Открытие этого третьего движения – потерянного элемента – должно было быть одним из самых ранних триумфов абстрактного мышления. Мы видим два объекта, Солнце и Луну. Каждый имеет период, известный с самых ранних времен. Должен состояться акт воображения, чтобы увидеть, что кое-что еще тоже движется: сами пути. Это был глубокий шаг, поскольку он требовал осознания, что за наблюдаемыми вами движениями есть другие движения, чье существование может быть выведено только дедуктивным путем. С тех пор наука только несколько раз прогрессировала путем открытия такого потерянного элемента.
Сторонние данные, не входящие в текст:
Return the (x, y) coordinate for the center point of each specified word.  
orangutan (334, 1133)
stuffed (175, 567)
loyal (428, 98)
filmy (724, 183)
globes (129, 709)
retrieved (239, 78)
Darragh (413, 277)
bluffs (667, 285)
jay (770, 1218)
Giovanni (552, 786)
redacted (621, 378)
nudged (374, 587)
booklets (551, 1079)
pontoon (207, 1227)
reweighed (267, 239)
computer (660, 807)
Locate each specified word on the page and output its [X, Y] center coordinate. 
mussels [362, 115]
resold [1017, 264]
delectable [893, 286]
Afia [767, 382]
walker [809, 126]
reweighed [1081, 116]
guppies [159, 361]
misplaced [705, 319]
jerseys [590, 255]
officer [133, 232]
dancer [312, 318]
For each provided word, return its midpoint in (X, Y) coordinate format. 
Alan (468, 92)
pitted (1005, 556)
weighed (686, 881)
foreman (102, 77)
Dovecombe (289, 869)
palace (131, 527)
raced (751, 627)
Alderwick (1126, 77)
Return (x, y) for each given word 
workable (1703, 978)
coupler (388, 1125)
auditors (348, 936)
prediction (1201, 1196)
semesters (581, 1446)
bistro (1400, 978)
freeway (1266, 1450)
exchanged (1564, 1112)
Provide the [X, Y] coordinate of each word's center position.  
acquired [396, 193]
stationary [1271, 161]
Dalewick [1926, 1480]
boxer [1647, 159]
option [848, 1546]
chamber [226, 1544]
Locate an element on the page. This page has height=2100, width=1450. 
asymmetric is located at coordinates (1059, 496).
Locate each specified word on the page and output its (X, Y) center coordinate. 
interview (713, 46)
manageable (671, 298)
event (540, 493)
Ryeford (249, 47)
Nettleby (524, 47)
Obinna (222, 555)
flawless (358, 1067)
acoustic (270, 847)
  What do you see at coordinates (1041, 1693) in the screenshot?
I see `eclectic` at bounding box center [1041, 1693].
Идея, что элементарные частицы не являются точечными частицами, но колебаниями струн, может служить другим примером таких редких прозрений. Она обеспечивает правдоподобный ответ на некоторые большие проблемы физики. Если это верно, это столь же сильное постижение, как и древнее открытие, что орбиты, по которым путешествуют планеты, сами двигаются.
Изобретение теории струн было названо научной революцией, но она долгое время находилась в становлении. Как и в некоторых политических революциях, – но отличаясь от научных революций прошлого, – революция теории струн была предвосхищена небольшим авангардом, который годы работал в относительной изоляции. Они начали в конце 1960х с анализа, что происходит, когда сильно взаимодействующие частицы – что означает, частицы, сделанные из кварков, такие как протоны и нейтроны, и потому управляемые сильным ядерным взаимодействием, – рассеиваются друг на друге. Это не одна из пяти проблем (см. главу 1), поскольку она в настоящее время понята, по крайней мере, в принципе, в терминах стандартной модели. Но перед тем, как стандартная модель была изобретена, это была центральная проблема для теоретиков, работающих с элементарными частицами.
Кроме протонов и нейтронов имеется великое множество других частиц, сделанных из кварков. Эти другие частицы нестабильны; они производятся на ускорителях путем сталкивания пучка протонов высокой энергии с другими протонами. С 1930х по 1960е мы собрали большое количество данных о различных видах сильно взаимодействующих частиц и о том, что происходит, когда два из них сталкиваются.
В 1968 молодой итальянский физик по имени Габриэле Венециано увидел интересную структуру в данных. Он описал структуру, найдя формулу, которая описывает вероятности рассеяния для двух частиц друг на друге под разными углами. Формула Венециано замечательно соответствовала некоторым данным.[1]